Activity: Character for character, reproduce every entry below.

Records to use: Begin

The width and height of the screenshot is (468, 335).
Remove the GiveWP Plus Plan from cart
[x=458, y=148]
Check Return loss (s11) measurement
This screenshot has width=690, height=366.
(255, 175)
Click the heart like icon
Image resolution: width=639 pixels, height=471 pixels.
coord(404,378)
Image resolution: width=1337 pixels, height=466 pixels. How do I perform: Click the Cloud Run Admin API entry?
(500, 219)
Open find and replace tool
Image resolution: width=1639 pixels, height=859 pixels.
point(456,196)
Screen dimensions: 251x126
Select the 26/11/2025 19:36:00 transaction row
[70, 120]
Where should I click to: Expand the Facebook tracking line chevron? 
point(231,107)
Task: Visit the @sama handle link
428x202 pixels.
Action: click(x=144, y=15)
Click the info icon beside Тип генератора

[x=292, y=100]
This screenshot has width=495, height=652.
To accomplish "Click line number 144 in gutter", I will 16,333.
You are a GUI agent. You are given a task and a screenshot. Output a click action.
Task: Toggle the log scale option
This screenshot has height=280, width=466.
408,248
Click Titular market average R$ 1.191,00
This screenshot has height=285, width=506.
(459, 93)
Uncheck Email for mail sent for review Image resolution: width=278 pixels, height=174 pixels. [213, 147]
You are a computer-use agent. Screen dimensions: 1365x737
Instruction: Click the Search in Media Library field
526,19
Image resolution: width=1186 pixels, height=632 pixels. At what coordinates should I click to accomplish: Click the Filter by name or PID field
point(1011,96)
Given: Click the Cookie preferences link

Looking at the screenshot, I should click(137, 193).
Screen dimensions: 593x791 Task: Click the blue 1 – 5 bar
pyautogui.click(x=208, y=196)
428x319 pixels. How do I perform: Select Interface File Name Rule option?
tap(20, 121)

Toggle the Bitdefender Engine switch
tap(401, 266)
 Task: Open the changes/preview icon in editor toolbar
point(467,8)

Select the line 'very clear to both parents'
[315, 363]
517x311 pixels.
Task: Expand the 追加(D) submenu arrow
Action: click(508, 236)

Records to use: End

Result of this task:
The width and height of the screenshot is (468, 335).
Remove the GiveWP Plus Plan from cart
[x=458, y=148]
Check Return loss (s11) measurement
This screenshot has width=690, height=366.
(255, 175)
Click the heart like icon
Image resolution: width=639 pixels, height=471 pixels.
coord(404,378)
Image resolution: width=1337 pixels, height=466 pixels. How do I perform: Click the Cloud Run Admin API entry?
(500, 219)
Open find and replace tool
Image resolution: width=1639 pixels, height=859 pixels.
point(456,196)
Screen dimensions: 251x126
Select the 26/11/2025 19:36:00 transaction row
[70, 120]
Where should I click to: Expand the Facebook tracking line chevron? 
point(231,107)
Task: Visit the @sama handle link
428x202 pixels.
Action: click(x=144, y=15)
Click the info icon beside Тип генератора

[x=292, y=100]
This screenshot has width=495, height=652.
To accomplish "Click line number 144 in gutter", I will 16,333.
You are a GUI agent. You are given a task and a screenshot. Output a click action.
Task: Toggle the log scale option
This screenshot has height=280, width=466.
408,248
Click Titular market average R$ 1.191,00
This screenshot has height=285, width=506.
(459, 93)
Uncheck Email for mail sent for review Image resolution: width=278 pixels, height=174 pixels. [213, 147]
You are a computer-use agent. Screen dimensions: 1365x737
Instruction: Click the Search in Media Library field
526,19
Image resolution: width=1186 pixels, height=632 pixels. At what coordinates should I click to accomplish: Click the Filter by name or PID field
point(1011,96)
Given: Click the Cookie preferences link

Looking at the screenshot, I should click(137, 193).
Screen dimensions: 593x791 Task: Click the blue 1 – 5 bar
pyautogui.click(x=208, y=196)
428x319 pixels. How do I perform: Select Interface File Name Rule option?
tap(20, 121)

Toggle the Bitdefender Engine switch
tap(401, 266)
 Task: Open the changes/preview icon in editor toolbar
point(467,8)

Select the line 'very clear to both parents'
[315, 363]
517x311 pixels.
Task: Expand the 追加(D) submenu arrow
Action: click(508, 236)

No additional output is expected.